*Instructions:*
a: In the ICO article, reproduce the passage starting with "The data privacy" and going on through "Data Protection Act.", swapping "watchdog" for "regulator".
b: Render this sentence from the ICO article in French: "The ICO today published a report providing updates on its ongoing investigation into the use of data analytics and algorithms in political campaigning."

*Extracted text:*
▼

ICO flags urgent need for laws on political parties’ use of data and hits Facebook with £500k fine
Commissioner’s progress report includes revelations about UKIP’s non-compliance and a six-figure penalty for a pregnancy website that supplied data for Labour Party marketing
Credit: CROFT MALCOLM CROFT/PA Archive/PA Images
The government should “legislate at the earliest opportunity” to create rules that govern how personal data is used in political campaigns, the Information Commissioner’s Office has recommended.
The ICO today published a report providing updates on its ongoing investigation into the use of data analytics and algorithms in political campaigning.
The data privacy watchdog revealed that it has issued Facebook with a notice of its intent to fine the company £500,000 – the maximum financial penalty available – for two breaches of the Data Protection Act.
Buckinghamshire-based Lifecycle Marketing (Mother and Baby) Ltd (LCMB), which runs Emma’s Diary, a website offering advice to pregnant women, is also facing a fine of £140,000.
Number of political parties compelled to allow the ICO to audit their data-protection practices. Only one, UKIP, refused to do so.
Total intended fines announced today, including £500,000 for Facebook and £140,000 for pregnancy website Emma’s Diary
Number of records from which the parent company of Emma’s Diary supplied personal information. This data was subsequently used by the Labour Party.
Duration of the investigation so far. The next phase is expected to wrap up in October.
Approximate number of people at the ICO working on the investigation.
The ICO found that the firm supplied Experian Marketing Services with personal information from more than a million records in its database. The data was then used by Experian’s client – the Labour Party – during a “direct marketing mail campaign for the general election in 2017”.
Facebook and LCMB have until 18 and 30 July, respectively, to respond to the notices and make representations, should they so wish. After which, information commissioner Elizabeth Denham will decide whether the fines will be imposed.

▲

*Dataset content:*

▼

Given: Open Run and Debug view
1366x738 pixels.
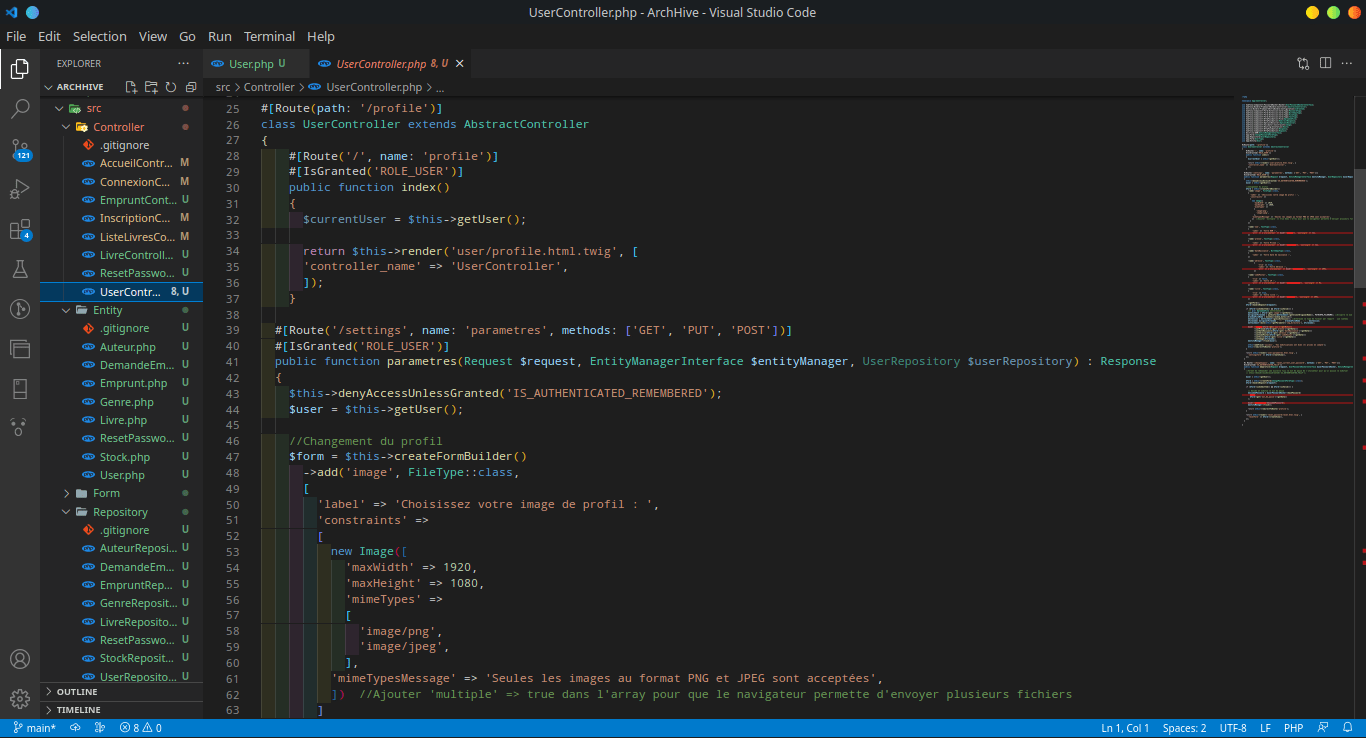Looking at the screenshot, I should 20,189.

▲

*Outputs:*
a:
The data privacy regulator revealed that it has issued Facebook with a notice of its intent to fine the company £500,000 – the maximum financial penalty available – for two breaches of the Data Protection Act.

b: L'ICO a publié aujourd'hui un rapport faisant le point sur son enquête en cours concernant l'utilisation de l'analyse de données et des algorithmes dans les campagnes politiques.